Challenges
a. Can you repeat everything from "a=10^16+1; b=10^16;" down to "giving 10^16." in the passage on N[] and machine precision, swapping "evaluated" for "computed"?
b. How would you write the next part of the passage on N[] and machine precision, picking up after its final sentence?

Document passage
○ ○ ○ ○

On the other hand, the help for N[] is partly wrong.
Consider the help:
"N[expr] is equivalent to N[expr, MachinePrecision]"
a=10^16+1; b=10^16;
N[a-b] gives 1. because the argument of N is evaluated with infinite 
precision before N sees it. We can prevent this by wrapping a and b in a 
function that can not be evaluated with infinite precision:
a=Sqrt[10^16+1]; b=Sqrt[10^16];
N[a-b] gives 0. because 10^16+1 is now evaluated with machine precision 
giving 10^16.
On the other hand,
N[a-b,16] gives 5.00.. 10^-9, here it seems that the intermediate 
calulations are done with higher precision, exactly what the help says. Even
N[a-b,1] gives 5. 10^-9

In short:
N[expr] does all calculation in machine precision, whereas 
N[expr,number] does all intermediate calculation with high enough (up to 
an upper Limit of "$MaxExtraPrecision") precision to garantee a result 
precision of "number"

○ ○ ○ ○

Data section

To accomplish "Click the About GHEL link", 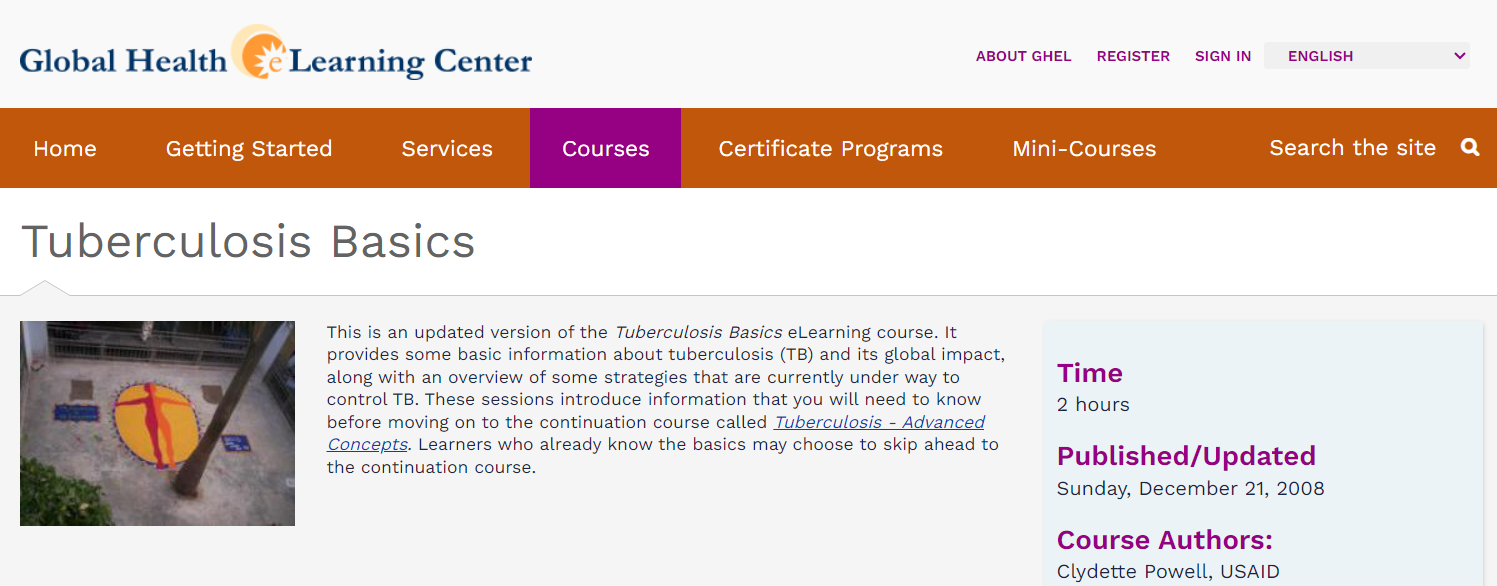I will [x=1023, y=56].
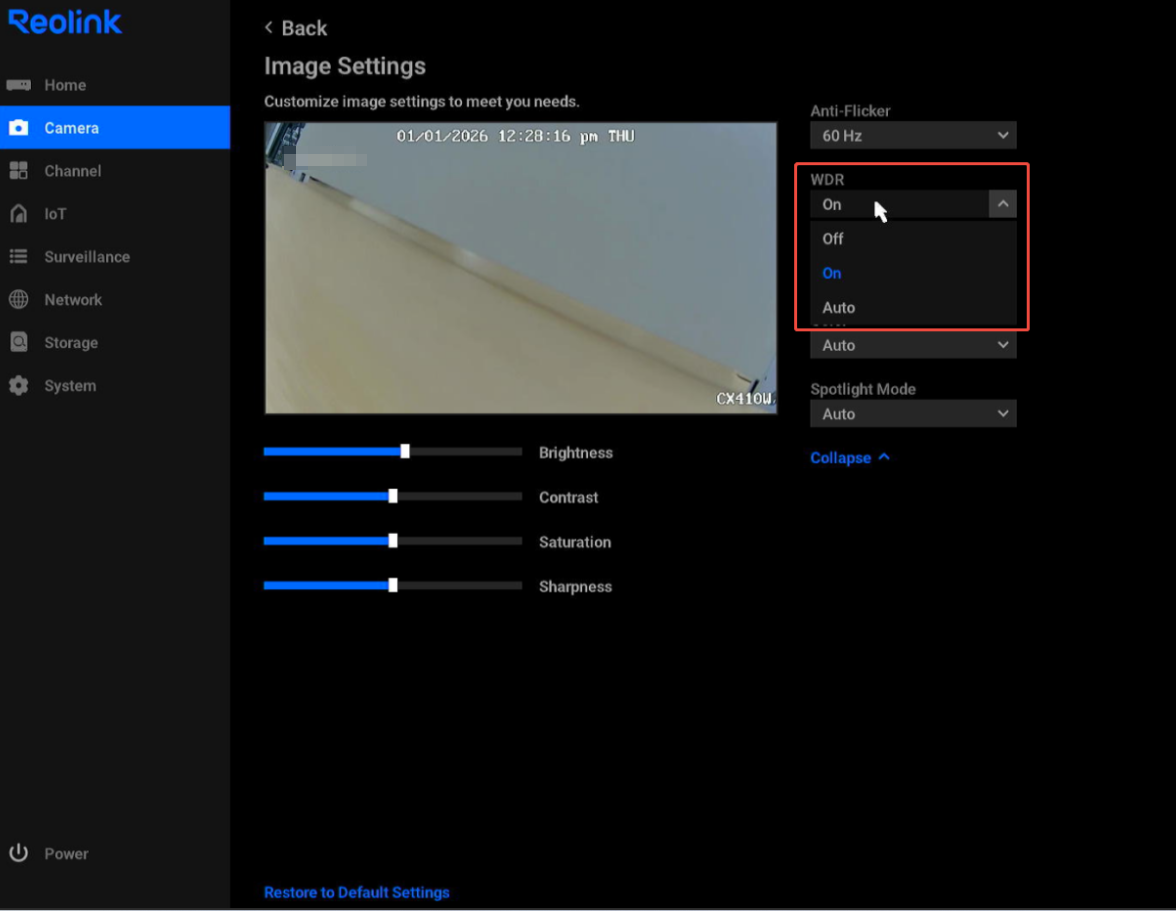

○ ○ ○ ○

Outputs by task
a.
a=10^16+1; b=10^16;
N[a-b] gives 1. because the argument of N is computed with infinite 
precision before N sees it. We can prevent this by wrapping a and b in a 
function that can not be computed with infinite precision:
a=Sqrt[10^16+1]; b=Sqrt[10^16];
N[a-b] gives 0. because 10^16+1 is now computed with machine precision 
giving 10^16.

b.
sincerely, Daniel

symbio wrote:
> Evaluating (using //N) two exact same expressions, gives wrong answer unless 
> fullsimplify is used first, I spent 2 days on a problem thinking my answer 
> was wrong, but turned out Mathematica 5 was giving me buggy answers, I 
> debugged it to this point, but WHY in the world is this happening?  Please 
> help!!!
> cut and paste below to see the test case:
> In[243]:=
> \!\(\(Cosh[\(43\ \[Pi]\)\/\@2] + \((1 - Cosh[43\ \@2\ \[Pi]])\)\ Csch[
>             43\ \@2\ \[Pi]]\ Sinh[\(43\ \[Pi]\)\/\@2] // FullSimplify\) //
>     N\[IndentingNewLine]
>   Cosh[\(43\ \[Pi]\)\/\@2] + \((1 - Cosh[43\ \@2\ \[Pi]])\)\ Csch[
>           43\ \@2\ \[Pi]]\ Sinh[\(43\ \[Pi]\)\/\@2] // N\)
> Out[243]=
> \!\(6.551787517854307`*^-42\)
> Out[244]=
> \!\(\(-1.9342813113834067`*^25\)\)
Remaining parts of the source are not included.